August 04, 2015

Teams, Recognition and Individual Performance

“It is an immutable law in business that words are words, explanations are explanations, promises are promises but only performance is reality”.  
Harold S Geneen

How Is Your Performance Recognition Performing?

The failure to recognise and deal with the differences between good, average and poor performance is a great demotivator and a failure of leadership

It’s Friday evening and a crisis is brewing with an important customer. Who does the busy leader nominate to deal with the problem?

Typically, the recognised best performer, the person that excels at what they do, the person to whom the ‘important’ work is increasingly assigned ... the person that begins to receive less and less support.

This is a real, though understandable, scenario in many organisations; the workload is unevenly distributed with better performers being overloaded and poorer performers being under-utilised.

This is a performance management issue that, if allowed to continue unchecked, will begin to have negative implications for the team and its effectiveness.

Poorly Performing Performance Recognition

Recognition is most often thought of in terms of acknowledging good performers through thanks, rewards, promotions and bonuses. It means more however. Recognition is an important leadership function that involves recognising all levels of performance and dealing with each appropriately and consistently.


The leader who only recognises good performance and ignores poor performance runs the risk of setting in train a dynamic that becomes difficult to halt:

  1. Giving poor performers less to do creates the impression among others that they are ’getting away with’ doing less.
  2. Giving good performers more to do leads the good performers to believe that they are being punished for being good at what they do.
  3. An unfair distribution of work is likely to result in a lowering of performance standards across the team generally since the extra effort required to deliver in terms of the recognition received is not worth the effort.
  4. Team members who feel they are ‘carrying’ poorer performers observe the team leader not dealing with the issue appropriately may begin to see the leader as ineffectual in this, and by extension, other areas.
  5. Relationships between good performers and poor performers can become fractious resulting in a negative impact on team cohesiveness.
  6. Good performers perceive the situation as unfair because (i) they have to carry out more work and (ii) the poor performer is not being supported to improve.

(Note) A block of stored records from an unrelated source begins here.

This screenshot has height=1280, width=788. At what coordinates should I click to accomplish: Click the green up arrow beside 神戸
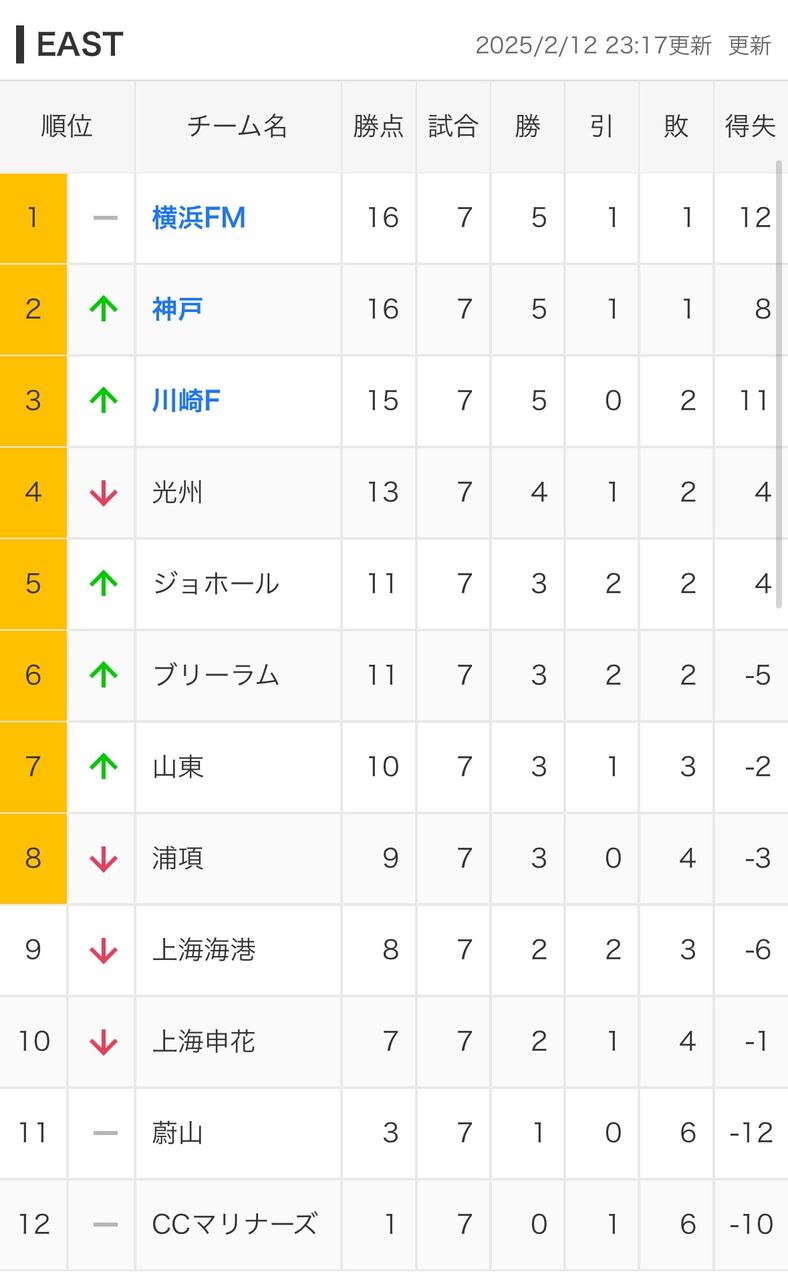click(103, 309)
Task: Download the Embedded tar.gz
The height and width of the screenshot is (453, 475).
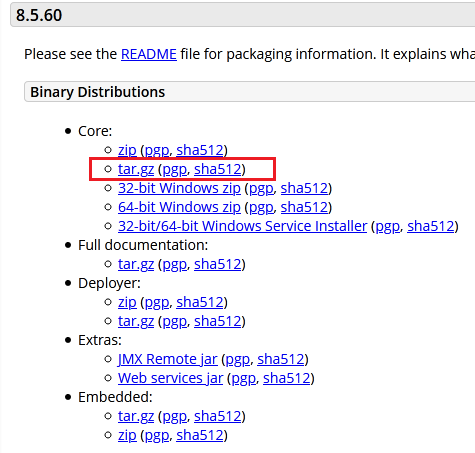Action: point(136,416)
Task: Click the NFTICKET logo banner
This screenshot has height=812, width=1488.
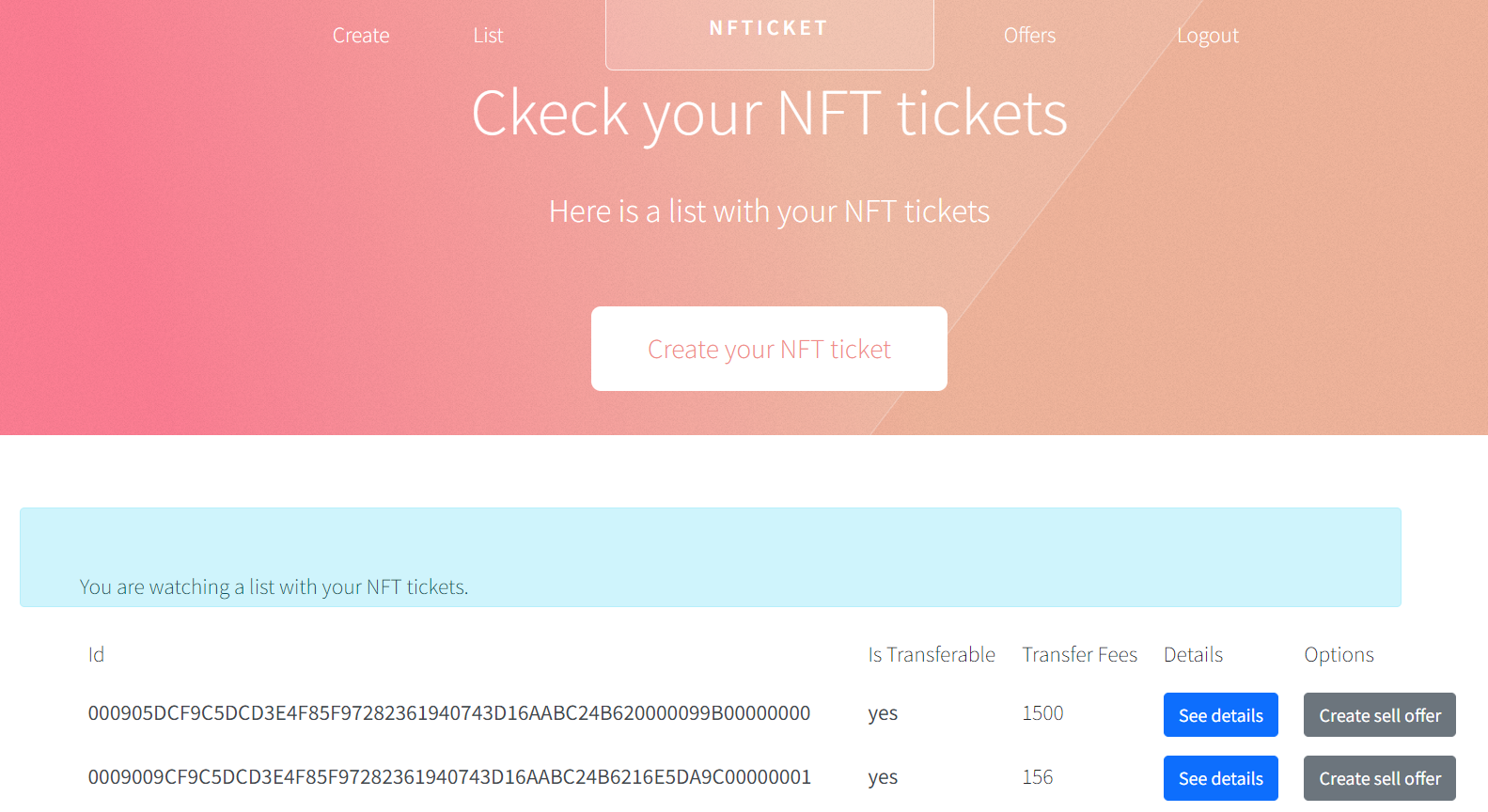Action: click(769, 29)
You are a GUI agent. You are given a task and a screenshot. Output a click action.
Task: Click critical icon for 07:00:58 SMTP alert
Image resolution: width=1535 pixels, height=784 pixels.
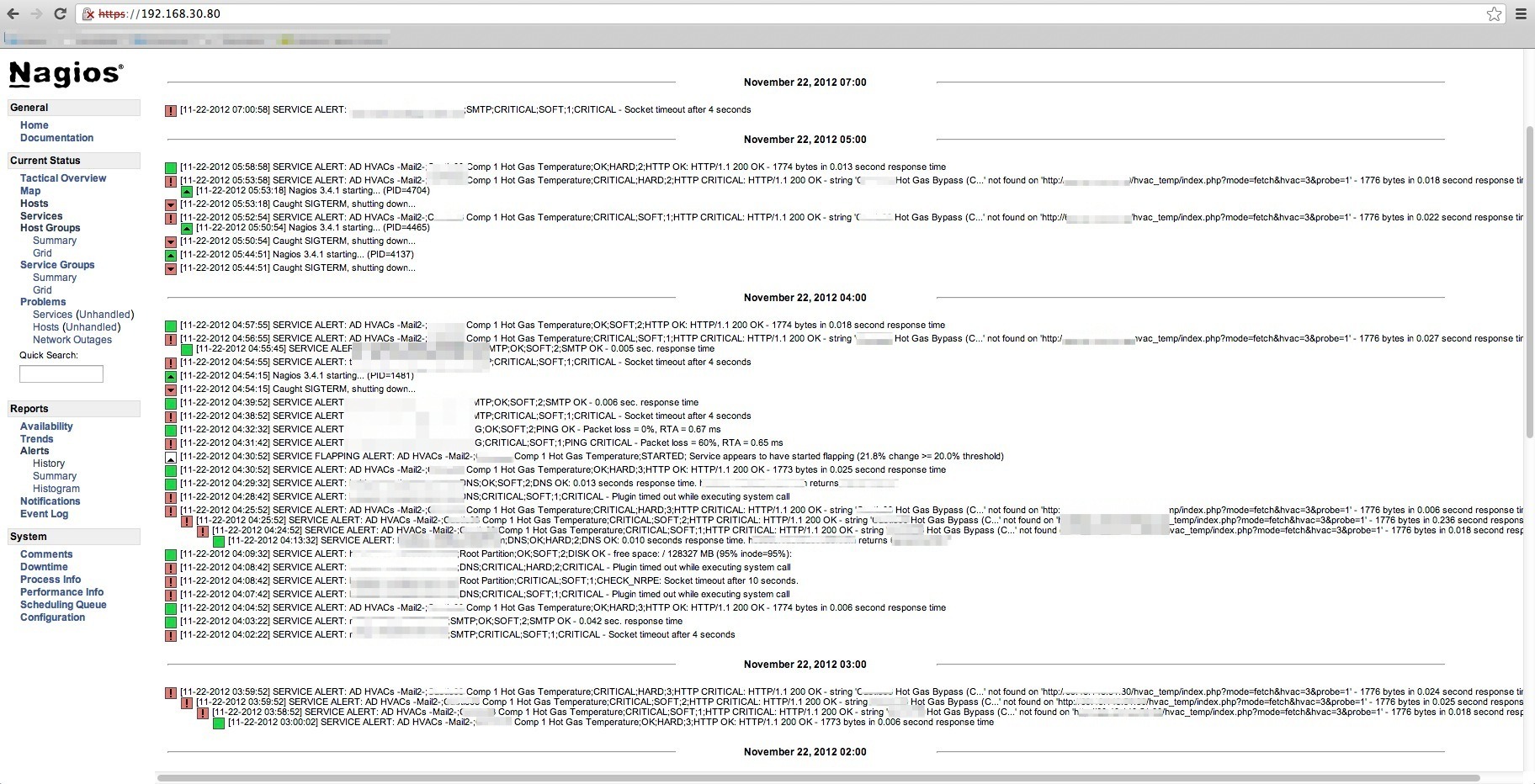tap(171, 110)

In many cases the poor performer—unaware of their poor performance, of the need to improve, or of what they need to improve—can become isolated, develop feelings of exclusion and may even begin to feel they are being ‘constructively dismissed’ or bullied.

Performance Standards for Effectiveness

The leader needs to maintain a constant awareness of performance levels in their team and should constantly strive to improve performance across all members. S/he should be particularly interested in what is causing some members to perform poorly and in finding ways to improve their performance.

Performance standards—such as the thresholds, requirements and expectations that need to be met for appraisal at a particular level of performance—should be set at an early stage in the formation of a team and when starting a new project.

These performance standards along with equitable workloads are essential in promoting and maintaining fairness, equity and team spirit. They provide a baseline for team effectiveness.

Investing in Performance Management

Failing to deliver performance recognition effectively serves to demotivate team members, undermine morale and erode the credibility of the leader. It can also result in a significant waste of resources in striving for very short-term gains.

Learning performance management skills requires time and effort. But, the leader that recognises this and who is willing to adopt a performance management approach is investing in a productive and effective team whose members are motivated by the learning and support they receive.